Pushing The Best To The Wall

SUMMARY: You can huff, you can puff, but you can’t make a silk purse out of a sow’s ear.

I thought it would be interesting to graphically show what the heatsink manufacturers are up against as they try to meet Socket A cooling requirements.

I took four representative, fairly good heatsinks that are recently on the market and tested them using three fans: YS Tech @ 26 cfm, Delta @ 38 cfm, and my “Extreme” at 90 cfm. I used the ABIT KT7 running a Duron 800 @ 1000, 1.9 volts, 52.6 watts, and found the following pattern:

BOB

Alpha PEP66, Global Win WBK38, Taisol CGK742092 and Vantec FCE62540D.

Interpreting C/W: For every watt the CPU radiates, the heatsink will cool the core by the (C/W x watts) plus ambient temp. For example, at an ambient temp of 25 C, a C/W of 0.25 with a CPU radiating 50 watts means that the CPU temp will be 50 x 0.25 = 12.5 C over ambient temp, or 37.5 C. The lower the C/W, the better.

What you see is that all these heatsinks, for all their “different” designs, all start to converge at a point: C/W of 0.2. And THAT using a 90 cfm fan that is intolerable! Now, let’s say you have an overclocked T-Bird at 1400 MHz, 1.9 volts, radiating 85 watts of heat.

What this means is that, right now, about the best you can expect with your system temp at 25C is to keep that T-Bird at about 42C (0.2 C/W x 85 watts = 17C; 25C + 17C = 42C). For a lot of folks, 25C is room temperature, so if your case temp is 35C add another 10C: 52C for the T-Bird’s temp. A C/W of 0.3 puts you into some scary territory: a 35C case temp gets you over 60C.

It’s been my experience that at about the mid 40s and up, CPU stability starts to decrease, so with what’s out there now, we’re starting to see a “compression” between overclocking speeds and air cooled heatsink performance. As AMD pumps out 1.2 GHz+ CPUs, this “compression” really starts to come into play. By the end of the year, I don’t doubt that overclocked CPU heat of 100 watts will be commonplace.
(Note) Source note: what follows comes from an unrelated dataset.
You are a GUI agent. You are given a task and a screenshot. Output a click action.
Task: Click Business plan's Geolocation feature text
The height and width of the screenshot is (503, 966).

Barring water cooling (still my favorite) or peltiers, the challenge heatsink manufacturers face is daunting; adding hot fans to yesterday’s heatsinks is not going to cut it. Maybe some of you can live with a Delta 38 screaming at you, but most can not. He who innovates, wins.

The challenge overclockers face is as daunting; for instance, taming and disposing of 100 watts is going to require a lot more attention to case cooling and system air flow. Expect to see more ducts, blow holes, 120mm intake and exhaust fans, just to mention a few items.

Something has to give. AMD is coming out with new CPU designs that will run cooler, but 70 to 100 watts will be the overclocking “norm” with AMD’s CPUs for the next 6-12 months.